EXERCISE SET:
- 1) Answer these questions from the article on steelhead trout farming in the Hudson Valley:
(a) Which river does the article picture someone fishing in?
(b) How much steelhead does the fish farm produce each week?
(c) In what year did Ng's father come to the U.S.?
- 2) Carry on the article about steelhead trout farming in the Hudson Valley from its last sentence.
*** Opening of SELECTED PASSAGE ***
Steelhead - New York

Growing Steelhead Trout On A Farm In Hudson Valley

Features

Rockland Markets, Restaurants Serving Aqua-cultured Steelhead Trout

By Tina Traster

If you’re having dinner at 8 North Broadway in Nyack or perusing the fish counter at Fairway in Nanuet, you might consider the Rainbow Trout. While choosing it, you may understandably daydream a burly guy in waders waiting patiently for the trout to bite in the Little Beaverkill River in Sullivan County, NY.

It’s an all-American, idyllic image but the fish you’ll be eating has in fact been grown on 120 acres in a 160,000-square-foot indoor aquaculture facility on a land-locked farm in Hudson New York where steelhead trout is produced.

johnHudson Valley Fisheries is John Ng’s brainchild – the Hudson Valley’s only fish farm that produces nearly 50,000 pounds weekly of nutrient-rich steelhead grown in 10-foot-deep tanks, swimming against an artificial tide of 59-degree Fahrenheit water.

Ng has built upon a family fortune in the recycling business to open an innovative aquaculture business two hours north of Rockland County in Hudson, New York. Ng’s father came to the U.S. in 1979 with $500 in his pocket and an appetite for the American dream. “Like a good Asian son,” Ng says, “I was supposed to be a doctor. But life has a way of derailing you.”
*** Close of SELECTED PASSAGE ***
*** Opening of DATASET CONTENT ***
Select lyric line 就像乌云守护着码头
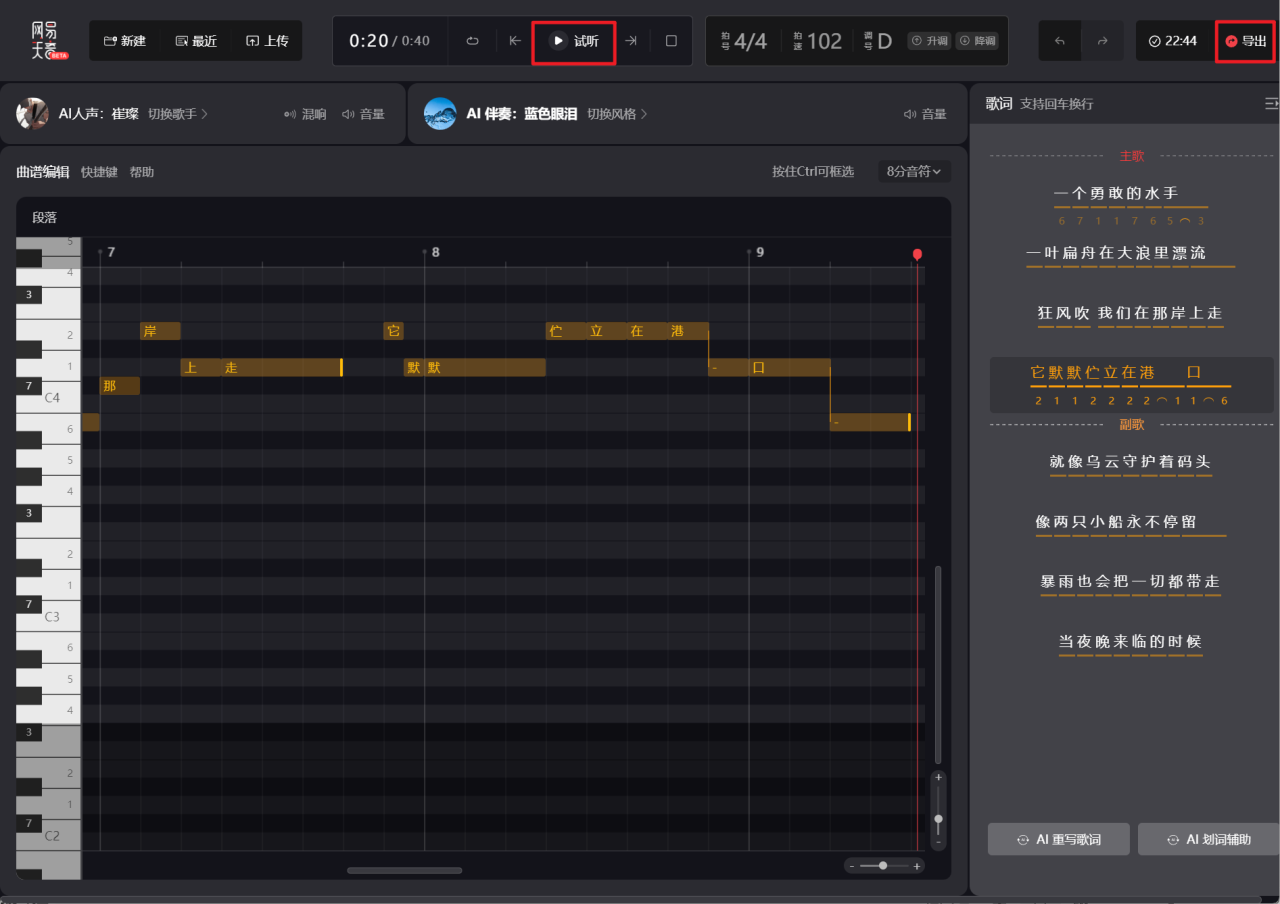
*** Close of DATASET CONTENT ***
RESPONSES TO THE TASKS:
- 1)
(a) The Little Beaverkill River in Sullivan County, NY.
(b) Nearly 50,000 pounds.
(c) 1979.

- 2)
Blame it on the sushi. An avowed fish lover, Ng got wind of aquaculture during a sushi meal with a friend. One thing lead to another and five years ago, Ng’s family invested in the large warehouse. Funded by family money, Ng’s been able to transform the building into North America’s largest land-based commercial-scale steelhead farm that uses a recirculating aquaculture system (RAS) technology and eco-sensitive practices to produce antioxidant-rich steelhead.

The worldwide seafood industry is often blamed for unsustainable food production. A 2016 report from the Food and Agriculture Organization of the United Nations found one-third of wild fisheries are overfished and 58% are fully fished. Fish farms have been found to cause a host of environmental damages, including polluting natural waters with industrial waste and antibiotics and allowing fish to escape and disrupt ecosystems.

At full capacity, Hudson Valley Fisheries would produce more than 2 million pounds of steelhead annually. Yet a large aquaculture operation like this has a limited footprint on the natural environment: RAS facilities are land-locked and bio-secure, closed off from the ecosystem as much as possible. Besides the steelhead harvested for consumption, Hudson Valley Fisheries’ main output is extracted solid waste, which is composted in greenhouses behind the facility, planning for future vegetable production.

A member of the Salmonidae family, Hudson Valley Fisheries’ steelhead grows from U.S.-sourced eggs into full-side 6.5-lbs in 16 months. The operation, a Startup New York company, serves New York City and Boston wholesale markets.

“This is the freshest steelhead available in the industry.”

Hudson Valley Fisheries also serves the Culinary Institute of America, as both a vendor and teaching aquaculture to students. Cornell Cooperative Extension, SUNY Cobleskill and Columbia County Community College also use Hudson Valley Fisheries’ onsite classes.

8 North Broadway’s Chef Constantine Kalandranis, who also owns 273 Kitchen in Harrison, says New York steelhead’s characters of natural oil and firm flesh are used in raw tartars, cured gravlax, taramasalita and a host of grilled and pan-roasted preparations. “I feel great about working with a protein that has been on the endangered wild list and is now available from the Hudson Valley.”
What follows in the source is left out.